You wake up. Your nose is blocked — again. You breathe through your mouth all night. Smells have faded. Your voice sounds different. You have tried every nasal spray the chemist stocks, and nothing lasts. If this sounds familiar, there is a good chance nasal polyps are behind it — and the frustrating part is that most people live with them for years before getting a proper diagnosis.
Nasal polyps are not dangerous on their own, but left untreated, they steadily chip away at your quality of life. The right nasal polyps treatment does exist — and for many people in Ahmedabad, it has meant the difference between surviving each day with a blocked nose and actually breathing freely again. This guide walks you through everything: what causes polyps, how they are diagnosed, and what your treatment options actually look like.
Nasal Polyps Treatment: Causes, Symptoms, and Surgical Options Explained
What Nasal Polyps Actually Are
Most people picture a polyp as something hard or dangerous.
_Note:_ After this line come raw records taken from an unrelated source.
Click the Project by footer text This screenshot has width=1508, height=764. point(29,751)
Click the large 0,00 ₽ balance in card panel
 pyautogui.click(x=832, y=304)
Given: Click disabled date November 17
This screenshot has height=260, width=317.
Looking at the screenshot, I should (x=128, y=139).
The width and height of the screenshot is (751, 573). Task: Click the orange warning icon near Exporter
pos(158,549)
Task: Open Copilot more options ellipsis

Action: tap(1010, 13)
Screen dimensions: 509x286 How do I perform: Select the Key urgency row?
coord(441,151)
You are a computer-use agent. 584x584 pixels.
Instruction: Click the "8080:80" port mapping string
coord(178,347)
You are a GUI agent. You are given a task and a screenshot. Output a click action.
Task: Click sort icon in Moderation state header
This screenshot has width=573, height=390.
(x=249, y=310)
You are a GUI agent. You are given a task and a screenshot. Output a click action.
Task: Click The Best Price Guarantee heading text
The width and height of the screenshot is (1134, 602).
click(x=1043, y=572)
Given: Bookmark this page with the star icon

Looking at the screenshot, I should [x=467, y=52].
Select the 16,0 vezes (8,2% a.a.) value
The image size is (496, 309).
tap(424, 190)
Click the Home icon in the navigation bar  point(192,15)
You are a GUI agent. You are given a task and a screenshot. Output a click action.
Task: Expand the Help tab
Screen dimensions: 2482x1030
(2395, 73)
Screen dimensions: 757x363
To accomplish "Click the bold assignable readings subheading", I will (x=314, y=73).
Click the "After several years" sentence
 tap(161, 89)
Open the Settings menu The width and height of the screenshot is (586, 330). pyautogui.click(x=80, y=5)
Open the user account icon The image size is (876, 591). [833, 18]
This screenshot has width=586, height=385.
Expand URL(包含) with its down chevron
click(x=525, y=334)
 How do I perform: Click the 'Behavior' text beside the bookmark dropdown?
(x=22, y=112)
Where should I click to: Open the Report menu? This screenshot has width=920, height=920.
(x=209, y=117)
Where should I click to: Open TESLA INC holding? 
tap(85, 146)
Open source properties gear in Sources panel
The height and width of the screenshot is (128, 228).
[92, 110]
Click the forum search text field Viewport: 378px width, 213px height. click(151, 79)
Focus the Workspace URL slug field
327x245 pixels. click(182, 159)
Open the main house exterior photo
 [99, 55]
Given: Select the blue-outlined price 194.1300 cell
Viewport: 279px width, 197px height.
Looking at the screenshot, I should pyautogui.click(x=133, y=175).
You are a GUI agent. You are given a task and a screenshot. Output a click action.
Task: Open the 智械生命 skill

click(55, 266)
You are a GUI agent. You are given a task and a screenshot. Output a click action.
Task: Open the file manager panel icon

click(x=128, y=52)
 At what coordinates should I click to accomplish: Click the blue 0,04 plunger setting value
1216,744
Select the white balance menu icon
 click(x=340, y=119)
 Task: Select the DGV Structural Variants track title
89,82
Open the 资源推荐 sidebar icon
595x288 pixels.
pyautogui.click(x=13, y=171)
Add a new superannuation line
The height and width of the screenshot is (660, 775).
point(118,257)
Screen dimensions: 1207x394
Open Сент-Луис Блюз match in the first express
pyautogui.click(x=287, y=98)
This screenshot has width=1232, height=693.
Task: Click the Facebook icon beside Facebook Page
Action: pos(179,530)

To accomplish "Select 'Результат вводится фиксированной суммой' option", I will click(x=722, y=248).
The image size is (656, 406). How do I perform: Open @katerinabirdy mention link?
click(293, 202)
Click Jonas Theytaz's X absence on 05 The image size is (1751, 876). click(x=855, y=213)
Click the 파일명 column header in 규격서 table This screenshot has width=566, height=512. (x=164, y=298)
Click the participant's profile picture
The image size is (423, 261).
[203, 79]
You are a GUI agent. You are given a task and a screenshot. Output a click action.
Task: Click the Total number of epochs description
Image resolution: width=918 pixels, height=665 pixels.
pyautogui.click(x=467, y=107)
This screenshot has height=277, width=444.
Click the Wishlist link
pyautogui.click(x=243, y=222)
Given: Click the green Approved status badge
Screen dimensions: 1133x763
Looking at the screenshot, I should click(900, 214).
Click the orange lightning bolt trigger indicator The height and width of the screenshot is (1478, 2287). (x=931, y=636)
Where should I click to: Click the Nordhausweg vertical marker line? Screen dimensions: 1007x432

In reality, nasal polyps are soft, noncancerous growths that develop on the lining of the nasal passages or sinuses. They look like small teardrops — smooth, pale, and painless to the touch. They do not hurt, which is part of why people ignore them for so long.
They grow in response to prolonged inflammation of the nasal mucosa. When the lining of the nose stays inflamed for months or years — from allergies, infections, or irritants — the tissue eventually starts to swell and fold outward. That swelling solidifies over time into a polyp. A single polyp rarely causes major symptoms. The problem starts when multiple polyps cluster together and begin blocking airflow through the nose.
The Real Reasons They Keep Forming
Nasal polyps do not appear randomly. They are almost always a symptom of something ongoing — a chronic inflammatory condition the body cannot resolve on its own.
The most common triggers include:
- Chronic sinusitis — When the sinuses stay infected or inflamed for twelve weeks or longer, the nasal lining never gets the chance to recover. Polyps form in that sustained inflammation.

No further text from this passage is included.